Action item
Word for word, return every record that follows.

BEGIN The input

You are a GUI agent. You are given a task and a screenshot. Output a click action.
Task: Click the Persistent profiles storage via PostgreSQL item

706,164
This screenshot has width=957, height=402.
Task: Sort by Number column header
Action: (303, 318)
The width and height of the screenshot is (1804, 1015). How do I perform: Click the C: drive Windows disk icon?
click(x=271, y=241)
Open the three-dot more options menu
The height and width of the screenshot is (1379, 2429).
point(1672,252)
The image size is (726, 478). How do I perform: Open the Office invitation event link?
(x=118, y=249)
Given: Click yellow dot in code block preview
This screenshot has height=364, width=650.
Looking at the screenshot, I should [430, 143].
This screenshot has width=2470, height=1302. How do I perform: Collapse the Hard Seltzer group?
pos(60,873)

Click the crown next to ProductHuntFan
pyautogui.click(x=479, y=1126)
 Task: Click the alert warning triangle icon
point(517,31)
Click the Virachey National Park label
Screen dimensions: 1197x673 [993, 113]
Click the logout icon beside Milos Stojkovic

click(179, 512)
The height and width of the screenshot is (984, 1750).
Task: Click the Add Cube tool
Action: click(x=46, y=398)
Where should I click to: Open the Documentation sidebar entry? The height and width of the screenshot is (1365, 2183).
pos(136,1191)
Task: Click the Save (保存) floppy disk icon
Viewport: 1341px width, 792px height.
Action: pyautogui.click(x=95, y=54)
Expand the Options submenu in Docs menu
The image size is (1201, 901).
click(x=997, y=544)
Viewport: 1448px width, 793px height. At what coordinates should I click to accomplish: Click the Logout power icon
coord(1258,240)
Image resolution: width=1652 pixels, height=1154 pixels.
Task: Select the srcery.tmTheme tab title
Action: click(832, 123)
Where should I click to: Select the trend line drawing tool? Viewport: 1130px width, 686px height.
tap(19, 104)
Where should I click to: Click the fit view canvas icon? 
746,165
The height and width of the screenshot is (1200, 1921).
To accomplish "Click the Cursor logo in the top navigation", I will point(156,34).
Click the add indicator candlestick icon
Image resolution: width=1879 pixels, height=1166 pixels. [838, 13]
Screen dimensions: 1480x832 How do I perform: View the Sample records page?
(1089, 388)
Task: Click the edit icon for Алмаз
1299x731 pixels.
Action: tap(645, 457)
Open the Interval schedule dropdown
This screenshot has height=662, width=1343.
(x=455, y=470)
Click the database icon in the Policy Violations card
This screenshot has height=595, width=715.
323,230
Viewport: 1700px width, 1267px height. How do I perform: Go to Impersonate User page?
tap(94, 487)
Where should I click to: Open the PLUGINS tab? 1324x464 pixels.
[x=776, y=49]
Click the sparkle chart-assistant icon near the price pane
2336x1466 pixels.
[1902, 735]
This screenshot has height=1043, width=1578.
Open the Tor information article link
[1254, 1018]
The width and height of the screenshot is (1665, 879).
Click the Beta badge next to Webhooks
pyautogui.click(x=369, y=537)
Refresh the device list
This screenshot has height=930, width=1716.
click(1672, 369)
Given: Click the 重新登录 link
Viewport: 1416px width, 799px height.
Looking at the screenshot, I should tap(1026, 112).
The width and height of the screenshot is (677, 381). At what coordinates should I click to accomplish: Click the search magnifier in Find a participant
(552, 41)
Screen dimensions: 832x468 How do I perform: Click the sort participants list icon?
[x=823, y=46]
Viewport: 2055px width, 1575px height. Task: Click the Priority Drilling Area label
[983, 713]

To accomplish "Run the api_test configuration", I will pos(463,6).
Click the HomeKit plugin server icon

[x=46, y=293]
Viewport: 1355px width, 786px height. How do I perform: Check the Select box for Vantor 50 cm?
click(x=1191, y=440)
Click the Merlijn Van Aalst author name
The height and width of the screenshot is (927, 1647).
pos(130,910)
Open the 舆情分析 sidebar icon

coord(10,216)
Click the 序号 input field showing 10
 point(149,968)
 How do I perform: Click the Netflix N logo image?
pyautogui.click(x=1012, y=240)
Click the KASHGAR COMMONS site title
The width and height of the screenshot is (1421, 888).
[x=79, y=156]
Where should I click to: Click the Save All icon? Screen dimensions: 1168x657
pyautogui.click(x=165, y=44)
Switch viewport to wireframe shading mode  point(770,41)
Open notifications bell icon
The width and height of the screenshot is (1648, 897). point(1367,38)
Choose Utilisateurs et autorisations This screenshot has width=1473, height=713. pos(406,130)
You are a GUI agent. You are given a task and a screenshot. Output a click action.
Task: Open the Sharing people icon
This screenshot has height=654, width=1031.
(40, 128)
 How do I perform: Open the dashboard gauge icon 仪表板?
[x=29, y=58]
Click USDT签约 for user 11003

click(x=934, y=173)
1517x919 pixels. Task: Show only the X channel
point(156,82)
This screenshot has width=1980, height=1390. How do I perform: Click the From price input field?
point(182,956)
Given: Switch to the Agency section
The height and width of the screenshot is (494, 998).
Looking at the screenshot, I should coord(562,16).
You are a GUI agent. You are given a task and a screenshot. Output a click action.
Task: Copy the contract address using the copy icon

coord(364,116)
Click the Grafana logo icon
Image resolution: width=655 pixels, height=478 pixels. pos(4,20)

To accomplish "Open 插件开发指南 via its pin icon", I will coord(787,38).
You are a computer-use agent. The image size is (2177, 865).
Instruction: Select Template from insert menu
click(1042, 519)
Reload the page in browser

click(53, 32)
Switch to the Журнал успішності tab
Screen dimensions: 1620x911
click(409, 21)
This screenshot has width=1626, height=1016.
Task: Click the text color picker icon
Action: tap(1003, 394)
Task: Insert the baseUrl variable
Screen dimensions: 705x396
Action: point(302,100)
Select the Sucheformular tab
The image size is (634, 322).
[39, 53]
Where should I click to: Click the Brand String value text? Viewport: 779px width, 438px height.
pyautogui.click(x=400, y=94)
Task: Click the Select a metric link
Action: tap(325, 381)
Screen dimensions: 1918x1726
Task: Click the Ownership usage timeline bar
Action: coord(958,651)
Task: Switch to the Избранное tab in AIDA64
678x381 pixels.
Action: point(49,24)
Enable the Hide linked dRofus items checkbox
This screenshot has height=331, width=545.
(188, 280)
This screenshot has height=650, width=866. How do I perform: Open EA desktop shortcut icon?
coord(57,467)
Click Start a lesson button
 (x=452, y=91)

END The input

Answer to this task
You are a GUI agent. You are given a task and a screenshot. Output a click action.
Task: Click the Persistent profiles storage via PostgreSQL item

706,164
This screenshot has width=957, height=402.
Task: Sort by Number column header
Action: (303, 318)
The width and height of the screenshot is (1804, 1015). How do I perform: Click the C: drive Windows disk icon?
click(x=271, y=241)
Open the three-dot more options menu
The height and width of the screenshot is (1379, 2429).
point(1672,252)
The image size is (726, 478). How do I perform: Open the Office invitation event link?
(x=118, y=249)
Given: Click yellow dot in code block preview
This screenshot has height=364, width=650.
Looking at the screenshot, I should [430, 143].
This screenshot has width=2470, height=1302. How do I perform: Collapse the Hard Seltzer group?
pos(60,873)

Click the crown next to ProductHuntFan
pyautogui.click(x=479, y=1126)
 Task: Click the alert warning triangle icon
point(517,31)
Click the Virachey National Park label
Screen dimensions: 1197x673 [993, 113]
Click the logout icon beside Milos Stojkovic

click(179, 512)
The height and width of the screenshot is (984, 1750).
Task: Click the Add Cube tool
Action: click(x=46, y=398)
Where should I click to: Open the Documentation sidebar entry? The height and width of the screenshot is (1365, 2183).
pos(136,1191)
Task: Click the Save (保存) floppy disk icon
Viewport: 1341px width, 792px height.
Action: pyautogui.click(x=95, y=54)
Expand the Options submenu in Docs menu
The image size is (1201, 901).
click(x=997, y=544)
Viewport: 1448px width, 793px height. At what coordinates should I click to accomplish: Click the Logout power icon
coord(1258,240)
Image resolution: width=1652 pixels, height=1154 pixels.
Task: Select the srcery.tmTheme tab title
Action: click(832, 123)
Where should I click to: Select the trend line drawing tool? Viewport: 1130px width, 686px height.
tap(19, 104)
Where should I click to: Click the fit view canvas icon? 
746,165
The height and width of the screenshot is (1200, 1921).
To accomplish "Click the Cursor logo in the top navigation", I will point(156,34).
Click the add indicator candlestick icon
Image resolution: width=1879 pixels, height=1166 pixels. [838, 13]
Screen dimensions: 1480x832 How do I perform: View the Sample records page?
(1089, 388)
Task: Click the edit icon for Алмаз
1299x731 pixels.
Action: tap(645, 457)
Open the Interval schedule dropdown
This screenshot has height=662, width=1343.
(x=455, y=470)
Click the database icon in the Policy Violations card
This screenshot has height=595, width=715.
323,230
Viewport: 1700px width, 1267px height. How do I perform: Go to Impersonate User page?
tap(94, 487)
Where should I click to: Open the PLUGINS tab? 1324x464 pixels.
[x=776, y=49]
Click the sparkle chart-assistant icon near the price pane
2336x1466 pixels.
[1902, 735]
This screenshot has height=1043, width=1578.
Open the Tor information article link
[1254, 1018]
The width and height of the screenshot is (1665, 879).
Click the Beta badge next to Webhooks
pyautogui.click(x=369, y=537)
Refresh the device list
This screenshot has height=930, width=1716.
click(1672, 369)
Given: Click the 重新登录 link
Viewport: 1416px width, 799px height.
Looking at the screenshot, I should tap(1026, 112).
The width and height of the screenshot is (677, 381). At what coordinates should I click to accomplish: Click the search magnifier in Find a participant
(552, 41)
Screen dimensions: 832x468 How do I perform: Click the sort participants list icon?
[x=823, y=46]
Viewport: 2055px width, 1575px height. Task: Click the Priority Drilling Area label
[983, 713]

To accomplish "Run the api_test configuration", I will pos(463,6).
Click the HomeKit plugin server icon

[x=46, y=293]
Viewport: 1355px width, 786px height. How do I perform: Check the Select box for Vantor 50 cm?
click(x=1191, y=440)
Click the Merlijn Van Aalst author name
The height and width of the screenshot is (927, 1647).
pos(130,910)
Open the 舆情分析 sidebar icon

coord(10,216)
Click the 序号 input field showing 10
 point(149,968)
 How do I perform: Click the Netflix N logo image?
pyautogui.click(x=1012, y=240)
Click the KASHGAR COMMONS site title
The width and height of the screenshot is (1421, 888).
[x=79, y=156]
Where should I click to: Click the Save All icon? Screen dimensions: 1168x657
pyautogui.click(x=165, y=44)
Switch viewport to wireframe shading mode  point(770,41)
Open notifications bell icon
The width and height of the screenshot is (1648, 897). point(1367,38)
Choose Utilisateurs et autorisations This screenshot has width=1473, height=713. pos(406,130)
You are a GUI agent. You are given a task and a screenshot. Output a click action.
Task: Open the Sharing people icon
This screenshot has height=654, width=1031.
(40, 128)
 How do I perform: Open the dashboard gauge icon 仪表板?
[x=29, y=58]
Click USDT签约 for user 11003

click(x=934, y=173)
1517x919 pixels. Task: Show only the X channel
point(156,82)
This screenshot has width=1980, height=1390. How do I perform: Click the From price input field?
point(182,956)
Given: Switch to the Agency section
The height and width of the screenshot is (494, 998).
Looking at the screenshot, I should coord(562,16).
You are a GUI agent. You are given a task and a screenshot. Output a click action.
Task: Copy the contract address using the copy icon

coord(364,116)
Click the Grafana logo icon
Image resolution: width=655 pixels, height=478 pixels. pos(4,20)

To accomplish "Open 插件开发指南 via its pin icon", I will coord(787,38).
You are a computer-use agent. The image size is (2177, 865).
Instruction: Select Template from insert menu
click(1042, 519)
Reload the page in browser

click(53, 32)
Switch to the Журнал успішності tab
Screen dimensions: 1620x911
click(409, 21)
This screenshot has width=1626, height=1016.
Task: Click the text color picker icon
Action: tap(1003, 394)
Task: Insert the baseUrl variable
Screen dimensions: 705x396
Action: point(302,100)
Select the Sucheformular tab
The image size is (634, 322).
[39, 53]
Where should I click to: Click the Brand String value text? Viewport: 779px width, 438px height.
pyautogui.click(x=400, y=94)
Task: Click the Select a metric link
Action: tap(325, 381)
Screen dimensions: 1918x1726
Task: Click the Ownership usage timeline bar
Action: coord(958,651)
Task: Switch to the Избранное tab in AIDA64
678x381 pixels.
Action: point(49,24)
Enable the Hide linked dRofus items checkbox
This screenshot has height=331, width=545.
(188, 280)
This screenshot has height=650, width=866. How do I perform: Open EA desktop shortcut icon?
coord(57,467)
Click Start a lesson button
 (x=452, y=91)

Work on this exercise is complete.